I looked back at him, back at those hard dark eyes. “Yes. Very clear.”
“That’s good.” He unpinned his stare. “Shall we continue?”
“Yes. The police. They don’t like you very much, do they?”
Bancroft smiled without much humour. “The police and I have a perspective problem.”
“Perspective?”
“That’s right.” He moved along the balcony. “Come here, I’ll show you what I mean.”
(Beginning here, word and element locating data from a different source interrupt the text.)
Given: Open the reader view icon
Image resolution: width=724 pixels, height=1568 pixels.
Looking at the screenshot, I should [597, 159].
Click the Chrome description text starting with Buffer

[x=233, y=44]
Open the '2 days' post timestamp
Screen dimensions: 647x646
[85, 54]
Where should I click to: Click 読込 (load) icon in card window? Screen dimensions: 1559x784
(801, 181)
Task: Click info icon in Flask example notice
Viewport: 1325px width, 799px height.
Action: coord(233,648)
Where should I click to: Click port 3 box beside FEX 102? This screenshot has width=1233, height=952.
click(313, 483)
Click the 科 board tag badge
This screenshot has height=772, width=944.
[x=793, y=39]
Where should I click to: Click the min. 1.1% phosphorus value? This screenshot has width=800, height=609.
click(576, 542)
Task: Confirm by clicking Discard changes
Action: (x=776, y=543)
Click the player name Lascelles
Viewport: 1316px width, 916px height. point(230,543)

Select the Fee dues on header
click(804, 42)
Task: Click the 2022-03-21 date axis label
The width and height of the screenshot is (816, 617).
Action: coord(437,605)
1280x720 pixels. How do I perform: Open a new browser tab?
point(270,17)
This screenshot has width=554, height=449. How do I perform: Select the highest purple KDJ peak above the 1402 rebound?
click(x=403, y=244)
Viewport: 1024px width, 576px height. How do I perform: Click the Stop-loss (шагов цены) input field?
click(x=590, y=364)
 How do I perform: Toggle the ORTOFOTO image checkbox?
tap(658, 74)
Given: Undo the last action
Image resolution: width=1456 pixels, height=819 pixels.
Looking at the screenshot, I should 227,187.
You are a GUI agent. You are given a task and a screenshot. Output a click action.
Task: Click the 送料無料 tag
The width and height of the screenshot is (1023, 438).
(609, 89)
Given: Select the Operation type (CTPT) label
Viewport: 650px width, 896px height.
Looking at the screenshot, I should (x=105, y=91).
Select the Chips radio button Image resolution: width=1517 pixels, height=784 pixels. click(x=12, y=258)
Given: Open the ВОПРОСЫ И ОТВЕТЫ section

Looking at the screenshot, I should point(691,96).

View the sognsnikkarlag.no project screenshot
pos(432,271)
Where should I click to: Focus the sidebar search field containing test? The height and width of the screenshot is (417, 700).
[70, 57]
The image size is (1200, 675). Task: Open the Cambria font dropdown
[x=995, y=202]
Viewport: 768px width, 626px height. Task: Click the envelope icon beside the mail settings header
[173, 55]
I followed him along the rail, catching the telescope with my arm as I did and knocking the barrel upright. The download shakes were beginning to demand their dues. The telescope’s positional motor whined crabbily and returned the instrument to its original shallow angle. Elevation and range focus ticked over on the ancient digital memory display. I paused to watch the thing realign itself. The fingermarks on the keypad were smudged in years of dust.
Bancroft had either not noticed my ineptitude or was being polite about it.
“Yours?” I asked him, jerking a thumb at the instrument. He glanced at it absently.
“Once. It was an enthusiasm I had. Back when the stars were still something to stare at. You wouldn’t remember how that felt.” It was said without conscious pretension or arrogance, almost inconsequentially. His voice lost some of its focus, like a transmission fading out. “Last time I looked through that lens was nearly two centuries ago. A lot of the Colony ships were still in flight then. We were still waiting to find out if they’d make it. Waiting for the needlebeams to come back to us. Like lighthouse beacons.”